#### Exercise objective
The tail of the records, from the line containing "Task: Open the 填补命令 dropdown" through the final line, should be printed exactly and on its own.

[Task material — start]

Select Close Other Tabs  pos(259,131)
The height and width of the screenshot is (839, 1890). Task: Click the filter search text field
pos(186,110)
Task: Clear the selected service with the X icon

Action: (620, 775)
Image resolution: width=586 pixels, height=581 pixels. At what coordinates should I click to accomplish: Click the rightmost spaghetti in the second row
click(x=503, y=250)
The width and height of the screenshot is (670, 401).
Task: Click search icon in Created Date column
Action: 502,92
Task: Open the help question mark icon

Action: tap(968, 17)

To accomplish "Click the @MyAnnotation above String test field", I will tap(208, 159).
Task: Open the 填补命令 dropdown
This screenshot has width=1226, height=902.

[Task material — finish]

#### Task response
Task: Open the 填补命令 dropdown
This screenshot has width=1226, height=902.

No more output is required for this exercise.